Kenanga: The AmGeneral Insurance deal could be underpriced

AT a glance, the cash proceeds from its disposal of AmGeneral Insurance Bhd (AIGB) to Liberty Insurance Bhd will come in handy to meet AMMB Holdings Bhd’s capital needs in its 1Malaysia Development Bhd (1MDB) RM2.83 bil global settlement.

On the other hand, however, this would also result in the group having a much lesser involvement in the general insurance business given its compounded share from an enlarged Liberty Insurance operation will be worth a mere 30% exposure, according to Kenanga Research.

On Monday (July 19), AMMB announced that its 51%-owned AmGeneral Holdings Bhd has proposed the disposal of AIGB to Liberty Insurance at a price tag RM2.29 bil (100% stake; subject to adjustment).

The deal will be satisfied via a combination of cash and a 30% stake in Liberty with which AIGB would form the largest motor insurer and second-largest property and casualty insurer in the country.

The remaining 49% stake in AIGB owned by the Insurance Australia Group Ltd appears to be earmarked to be sold to Liberty at A$340 mil (RM1.05 bil), hence suggesting that AmBank’s share of the deal amounts to RM1.24 bil.

Following the completion of the merger, AmBank will benefit from an exclusive 20-year new bancassurance partnership with the combined entity to distribute general insurance products.

“However, the deal could be underpriced as it implies a multiple of 1.42 times based on AIGB’s 1H FY2021 book value of RM1.62 bil which appears to be at a discount compared to the trading average of listed insurers at two times,” opined analyst Clement Chua in a company update.

“Further, the deal is still subject to adjustments, so further haircuts could possible.”

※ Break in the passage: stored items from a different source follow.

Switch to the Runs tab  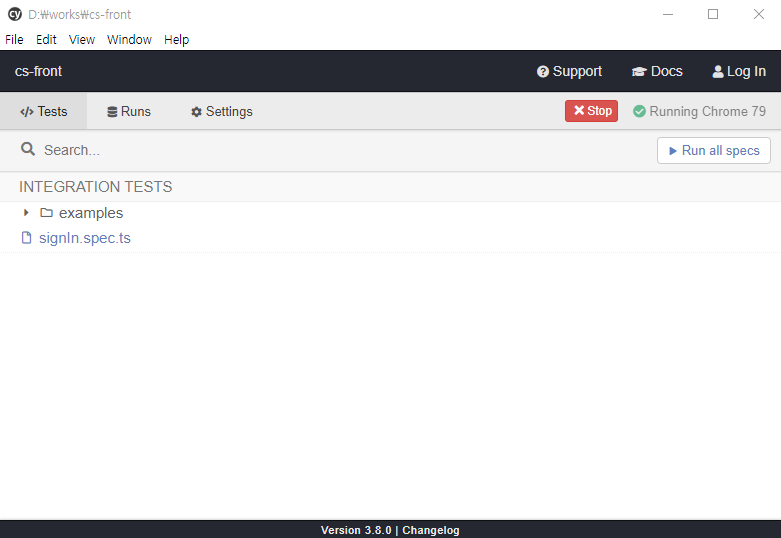click(x=129, y=111)
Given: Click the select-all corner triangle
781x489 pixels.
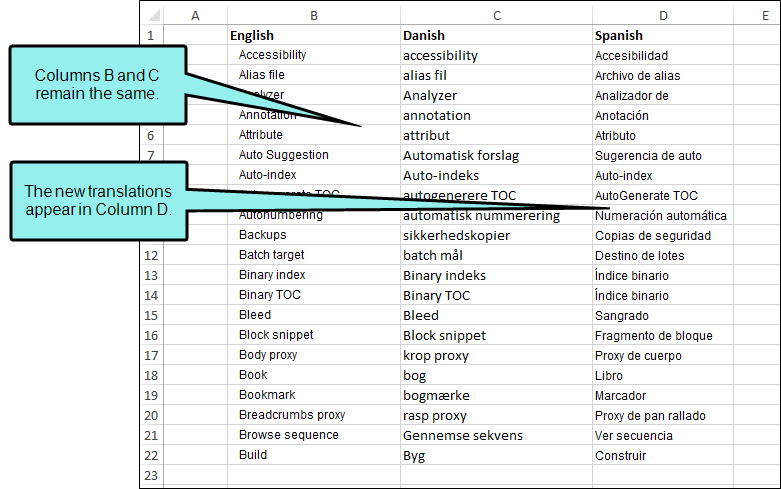Looking at the screenshot, I should [x=152, y=15].

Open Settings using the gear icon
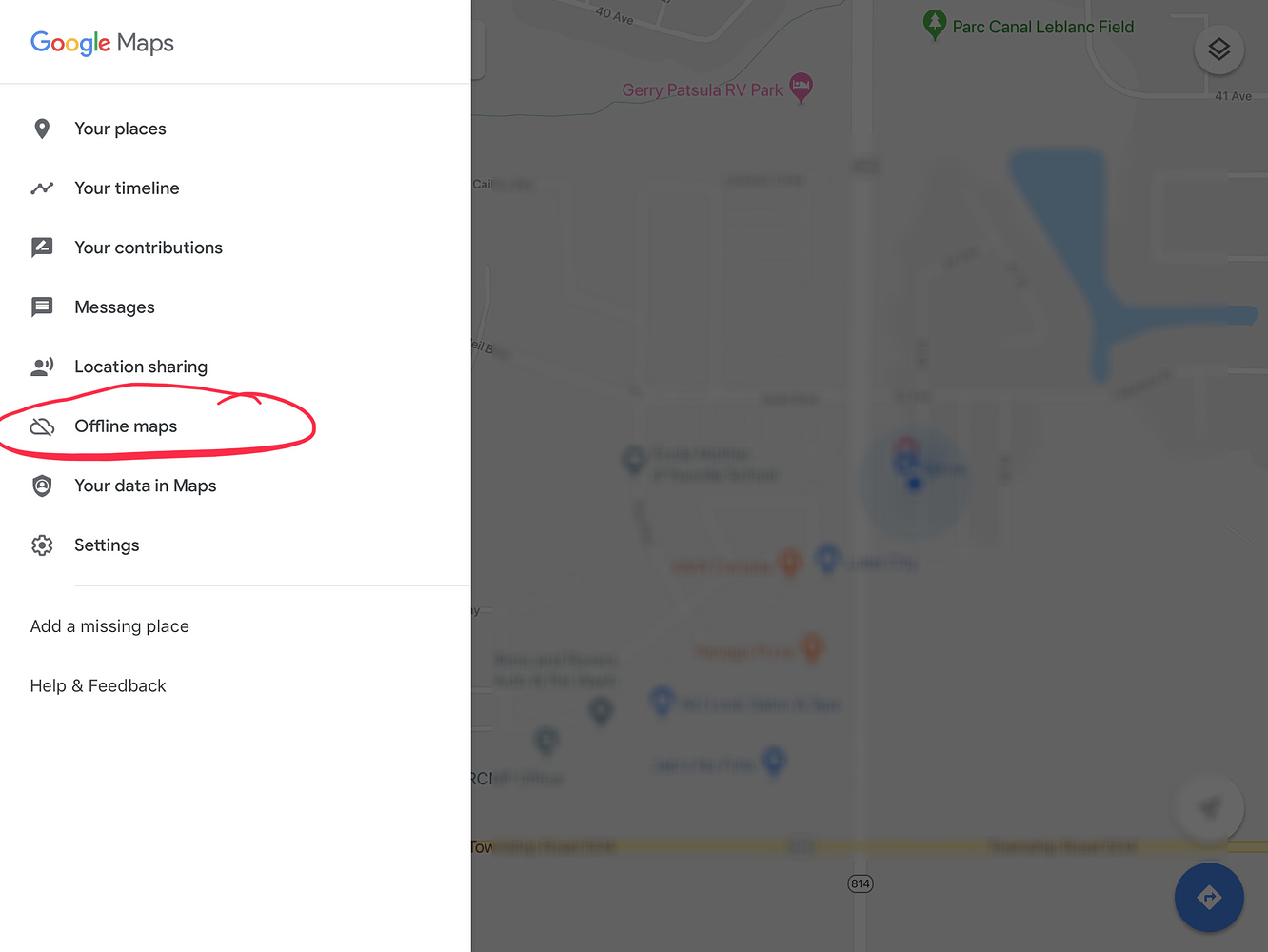42,545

All-in-all, Kennaga Research maintained its “market perform” rating and target price of RM2.85 on AMMB.

“At current price points, we believe the risk-to-reward for AmBank is well balanced. As the group moves past the global settlement and kitchen sinking saga, investors may relook the stock as it regains fundamental stability,” projected Kenanga Research.

“That said, it currently offers less comparable returns in relation to its large-cap peers but could be well appreciated if it builds on its strong asset quality (gross impaired loan less than %) and registers strong recovery traction.”

Based on its analysis, CGS-CIMB Research expects the deal to reduce general insurance contributions to AMMB’s net profit in the longer term given the lower net profit from Liberty Insurance (RM41.2 mil in FY12/2019) vs that for AGI (RM248.4 mil in FY3/2020).

“Also, we do not project a significant increase in Liberty Insurance’s net profit in the longer term,” reckoned analyst Winson Ng.

As a whole, CGS-CIMB Research retained its “reduce” call on AMMB due to potential share price overhang (following the private placement) which will de-rate the stock.

“The private placement which led to an issuance of 300 million new shares and increased its share base by 10%, was completed on April 14 and fully factored into our forecasts,” noted the research house.

“We also retain our FY2022-2024F EPS (earnings per share) forecasts and DDM (dividend discount model)-based target price of RM2.63. We prefer Public Bank Bhd for exposure to the Malaysian banking sector.”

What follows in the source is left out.